Planten zouden licht nog beter kunnen benutten voor voedselproductie
Er wordt al minstens 70 jaar over de hele wereld onderzoek gedaan naar vragen die spelen rond de manier waarop planten lichtkleuren benutten voor de fotosynthese. Een aantal belangrijke vraagstukken is nu ontrafeld door onderzoek naar de fotosynthese-effectiviteit bij verschillende lichtomstandigheden.
Planten blijken hun bladeren efficiënt aan te passen aan de lichtkleur, die aanwezig is op de plaats waar ze groeien. Zo zorgen planten ervoor dat ze zo effectief mogelijk gebruik maken van het licht dat op hun groeiplaats aanwezig is.
Uit het onderzoek blijkt ook dat specifieke combinaties van verschillende lichtkleuren meer fotosynthese oplevert dan de lichtkleuren los van elkaar. Dat inzicht is onder andere belangrijk voor het energiezuinig inzetten van belichting in tuinbouwkassen.
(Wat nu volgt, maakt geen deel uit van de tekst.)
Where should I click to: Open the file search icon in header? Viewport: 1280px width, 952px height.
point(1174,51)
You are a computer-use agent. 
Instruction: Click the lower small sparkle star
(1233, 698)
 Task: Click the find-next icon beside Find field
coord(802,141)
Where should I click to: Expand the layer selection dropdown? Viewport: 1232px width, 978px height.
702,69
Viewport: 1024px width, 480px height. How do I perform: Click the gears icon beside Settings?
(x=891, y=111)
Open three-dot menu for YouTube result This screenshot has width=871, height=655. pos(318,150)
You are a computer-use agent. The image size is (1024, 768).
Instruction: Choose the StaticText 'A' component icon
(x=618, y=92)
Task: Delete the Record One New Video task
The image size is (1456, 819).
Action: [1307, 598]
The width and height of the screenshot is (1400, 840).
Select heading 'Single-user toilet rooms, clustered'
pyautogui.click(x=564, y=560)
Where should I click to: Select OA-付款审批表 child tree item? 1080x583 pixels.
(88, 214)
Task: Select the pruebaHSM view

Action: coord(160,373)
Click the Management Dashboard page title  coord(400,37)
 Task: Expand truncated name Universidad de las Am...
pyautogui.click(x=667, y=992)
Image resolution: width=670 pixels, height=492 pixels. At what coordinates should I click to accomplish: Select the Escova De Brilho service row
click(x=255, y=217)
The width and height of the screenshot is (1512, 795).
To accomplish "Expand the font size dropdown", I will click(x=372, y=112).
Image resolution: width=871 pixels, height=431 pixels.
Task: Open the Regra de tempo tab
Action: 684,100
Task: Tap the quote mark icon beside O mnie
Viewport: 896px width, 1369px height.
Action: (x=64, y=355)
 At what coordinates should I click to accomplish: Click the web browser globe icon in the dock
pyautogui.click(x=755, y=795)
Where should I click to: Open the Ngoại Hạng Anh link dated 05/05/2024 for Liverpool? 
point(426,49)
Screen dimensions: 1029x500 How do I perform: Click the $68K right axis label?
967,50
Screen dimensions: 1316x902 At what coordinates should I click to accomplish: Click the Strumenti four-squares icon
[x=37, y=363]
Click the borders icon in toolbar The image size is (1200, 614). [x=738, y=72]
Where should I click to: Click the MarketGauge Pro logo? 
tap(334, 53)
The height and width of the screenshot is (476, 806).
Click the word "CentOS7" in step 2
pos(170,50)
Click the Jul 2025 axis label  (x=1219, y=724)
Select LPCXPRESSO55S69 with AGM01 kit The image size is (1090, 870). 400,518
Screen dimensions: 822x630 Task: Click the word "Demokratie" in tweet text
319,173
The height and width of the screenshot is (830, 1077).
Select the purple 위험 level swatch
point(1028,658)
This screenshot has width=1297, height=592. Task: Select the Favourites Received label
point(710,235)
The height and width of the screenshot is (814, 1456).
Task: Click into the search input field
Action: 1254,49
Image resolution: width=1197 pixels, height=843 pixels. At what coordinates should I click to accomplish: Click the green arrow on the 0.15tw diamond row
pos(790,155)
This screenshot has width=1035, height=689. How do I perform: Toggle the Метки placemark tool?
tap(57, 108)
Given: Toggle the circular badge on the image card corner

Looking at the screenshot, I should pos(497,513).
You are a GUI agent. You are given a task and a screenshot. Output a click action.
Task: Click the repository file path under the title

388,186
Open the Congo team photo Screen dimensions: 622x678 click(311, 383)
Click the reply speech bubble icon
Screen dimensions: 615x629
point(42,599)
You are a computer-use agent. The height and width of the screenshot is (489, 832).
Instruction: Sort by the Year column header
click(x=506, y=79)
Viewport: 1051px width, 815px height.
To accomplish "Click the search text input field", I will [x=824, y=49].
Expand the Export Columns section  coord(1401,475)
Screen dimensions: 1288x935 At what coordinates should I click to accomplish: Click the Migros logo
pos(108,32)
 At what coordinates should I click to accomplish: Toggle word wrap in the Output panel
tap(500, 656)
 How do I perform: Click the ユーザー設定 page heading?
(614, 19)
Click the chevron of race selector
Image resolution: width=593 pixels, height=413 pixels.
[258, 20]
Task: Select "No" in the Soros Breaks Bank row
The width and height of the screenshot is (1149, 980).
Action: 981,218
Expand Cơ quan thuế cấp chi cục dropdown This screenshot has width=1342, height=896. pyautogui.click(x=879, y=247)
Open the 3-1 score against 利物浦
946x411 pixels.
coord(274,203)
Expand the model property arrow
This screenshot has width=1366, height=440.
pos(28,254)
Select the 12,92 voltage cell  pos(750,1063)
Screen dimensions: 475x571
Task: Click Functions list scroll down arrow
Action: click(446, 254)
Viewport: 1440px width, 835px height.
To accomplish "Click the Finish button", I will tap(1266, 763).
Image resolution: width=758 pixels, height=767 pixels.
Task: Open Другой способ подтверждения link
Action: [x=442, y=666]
De onderzoekers ontdekten bovendien dat bladpigmenten, die niet direct betrokken zijn bij de fotosynthese, licht ‘verspillen’. Deze kleurstoffen absorberen het licht wel, maar gebruiken het niet voor de fotosynthese.
Deze vondst biedt een kans om gewassen te ontwikkelen, die nog méér voedsel produceren door het gehalte van die ‘verspillende’ kleurstoffen te verlagen. Dat speelt vooral voor ‘beschermde’ teelten, zoals in kassen. De ‘verspillende’ kleurstoffen hebben namelijk wel een beschermende functie tegen bijvoorbeeld teveel UV-licht of vraat. In binnenteelten spelen dat soort problemen veel minder dan in het open veld.
Onderzoekers van Wageningen UR en onderzoeksbureau Plant Lighting van eerste auteur Sander Hogewoning werken inmiddels aan de vertaling van de nieuwe kennis naar toepasbare innovaties.
Het onderzoek is mede mogelijk gemaakt door STW, NWO, Philips, Plant Dynamics BV, VU Amsterdam, Productschap Tuinbouw en het Ministerie van Economische Zaken, Landbouw en Innovatie.